At the apex of the governmental system was to be the Lord Lieutenant of Ireland, who would be the Monarch's representative in both of the Irish home rule regions. The system was based on colonial constitutional theories. Executive authority was to be vested in the crown, and in theory not answerable to either parliament. The Lord Lieutenant would appoint a cabinet that did not need parliamentary support. No provision existed for a prime minister.
Such structures matched the theory in the colonial constitutions in Canada and Australia, where in theory powers belonged to the governor-general and there was no theoretical responsibility to parliament. In reality, governments had long come to be chosen from parliament and to be answerable to it. Prime ministerial offices had come into de facto existence. Such developments were also expected to happen in Northern Ireland and Southern Ireland, but technically were not required under the Act.
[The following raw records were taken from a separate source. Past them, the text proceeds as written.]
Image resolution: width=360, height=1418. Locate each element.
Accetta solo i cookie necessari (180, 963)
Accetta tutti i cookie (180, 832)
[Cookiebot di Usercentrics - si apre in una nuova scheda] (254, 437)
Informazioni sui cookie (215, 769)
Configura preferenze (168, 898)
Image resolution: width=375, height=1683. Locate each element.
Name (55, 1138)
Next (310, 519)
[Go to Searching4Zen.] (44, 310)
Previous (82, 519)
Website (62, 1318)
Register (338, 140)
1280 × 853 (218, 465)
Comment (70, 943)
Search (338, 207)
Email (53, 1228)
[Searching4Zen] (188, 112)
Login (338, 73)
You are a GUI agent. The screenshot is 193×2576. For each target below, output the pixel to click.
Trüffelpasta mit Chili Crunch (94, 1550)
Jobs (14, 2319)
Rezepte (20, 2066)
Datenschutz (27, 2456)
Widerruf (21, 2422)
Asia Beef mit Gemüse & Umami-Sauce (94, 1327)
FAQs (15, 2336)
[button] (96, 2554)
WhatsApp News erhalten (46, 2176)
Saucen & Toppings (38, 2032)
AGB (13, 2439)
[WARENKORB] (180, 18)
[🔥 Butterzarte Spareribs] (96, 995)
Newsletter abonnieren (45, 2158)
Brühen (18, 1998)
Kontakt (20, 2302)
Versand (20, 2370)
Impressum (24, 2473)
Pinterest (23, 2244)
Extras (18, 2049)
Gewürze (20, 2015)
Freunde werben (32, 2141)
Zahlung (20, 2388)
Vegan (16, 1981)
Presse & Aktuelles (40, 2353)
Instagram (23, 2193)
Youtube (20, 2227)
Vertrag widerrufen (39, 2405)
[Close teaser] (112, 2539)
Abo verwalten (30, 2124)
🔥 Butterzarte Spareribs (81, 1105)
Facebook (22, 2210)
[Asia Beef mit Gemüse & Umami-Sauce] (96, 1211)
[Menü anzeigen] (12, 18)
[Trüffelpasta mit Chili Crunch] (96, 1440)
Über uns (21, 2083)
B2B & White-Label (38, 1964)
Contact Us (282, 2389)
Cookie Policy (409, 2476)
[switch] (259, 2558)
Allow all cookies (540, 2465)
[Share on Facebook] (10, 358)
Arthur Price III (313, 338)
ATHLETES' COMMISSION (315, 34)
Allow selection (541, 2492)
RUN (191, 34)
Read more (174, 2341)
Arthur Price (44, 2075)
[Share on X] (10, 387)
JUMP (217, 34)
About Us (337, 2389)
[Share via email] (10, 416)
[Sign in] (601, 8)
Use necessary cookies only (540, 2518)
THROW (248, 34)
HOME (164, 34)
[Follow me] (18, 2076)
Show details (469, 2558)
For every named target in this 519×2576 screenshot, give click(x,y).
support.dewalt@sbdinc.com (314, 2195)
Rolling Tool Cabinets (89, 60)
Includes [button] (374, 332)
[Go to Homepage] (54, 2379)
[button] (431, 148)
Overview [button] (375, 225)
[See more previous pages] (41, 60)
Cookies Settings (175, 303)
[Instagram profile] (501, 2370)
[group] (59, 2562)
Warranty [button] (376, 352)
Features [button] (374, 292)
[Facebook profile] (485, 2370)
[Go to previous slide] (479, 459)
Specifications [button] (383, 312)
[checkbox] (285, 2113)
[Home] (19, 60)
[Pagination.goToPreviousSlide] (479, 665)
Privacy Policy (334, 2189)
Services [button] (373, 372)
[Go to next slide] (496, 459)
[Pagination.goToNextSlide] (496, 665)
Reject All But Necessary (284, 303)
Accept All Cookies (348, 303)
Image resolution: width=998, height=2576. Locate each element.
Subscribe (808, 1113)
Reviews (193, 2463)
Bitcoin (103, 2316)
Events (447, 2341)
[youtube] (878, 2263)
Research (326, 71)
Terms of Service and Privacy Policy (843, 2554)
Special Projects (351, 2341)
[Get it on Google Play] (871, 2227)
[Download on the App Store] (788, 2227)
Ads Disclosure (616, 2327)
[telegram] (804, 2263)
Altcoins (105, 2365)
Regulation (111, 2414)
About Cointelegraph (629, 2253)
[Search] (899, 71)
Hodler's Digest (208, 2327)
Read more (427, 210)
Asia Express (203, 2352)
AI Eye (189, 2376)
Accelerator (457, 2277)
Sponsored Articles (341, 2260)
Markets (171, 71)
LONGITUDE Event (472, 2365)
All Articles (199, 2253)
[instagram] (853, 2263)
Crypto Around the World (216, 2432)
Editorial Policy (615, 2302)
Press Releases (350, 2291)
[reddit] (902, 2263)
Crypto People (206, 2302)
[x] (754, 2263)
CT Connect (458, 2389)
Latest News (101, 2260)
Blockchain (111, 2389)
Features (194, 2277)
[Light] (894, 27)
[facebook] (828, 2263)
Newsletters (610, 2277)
A Council of Ireland would co-ordinate matters of common concern to the two parliaments, with each parliament possessing the ability, in identical motions, to vote powers to the Council, which it was hoped would evolve into a single Irish parliament. Both parts of Ireland would continue to send a number of MPs to the Westminster parliament. Elections for both lower houses took place in May 1921.
With only the four Unionist MPs (all representing graduates of the Irish Universities) and 15 appointed senators turning up for the state opening of the Southern Ireland Parliament in the Royal College of Science in Dublin (now Government Buildings) in June 1921, the new legislature was suspended. Southern Ireland was ruled, for the time being, directly as a Crown Colony.
The House of Commons of Southern Ireland came back into existence again for a short time under the Anglo–Irish Treaty of 1921, to fulfil two functions. The first was to formally ratify the Treaty, which it did on 14 January 1922, after the Second Dáil (which had authority, in nationalist eyes, for ratifying the Treaty) had done so on 7 January. Secondly, it was required to put in place a Provisional Government, which it did, under General Michael Collins. Collins was then legally installed in office by the Lord Lieutenant, Viscount Fitzalan of Derwent.
Following elections, in June 1922, that created the Third Dáil, the Provisional Government enacted a new constitution for the Irish Free State which came into being on 6 December 1922.
In the aftermath of the creation of the Irish Free State, the Irish Free State (Consequential Provisions) Act adjusted the Northern Ireland system of government slightly to cover the failure of Southern Ireland to function. The office of Lord Lieutenant was abolished and replaced by the Governor of Northern Ireland.
In 1977, John Hume challenged a regulation under the Special Powers Act which allowed any soldier to disperse an assembly of three or more people. Lord Chief Justice of Northern Ireland, Lord Lowry held that the regulation was Ultra Vires under Section 4 of the Government of Ireland Act which forbade the Parliament of Northern Ireland to make laws in respect of the army.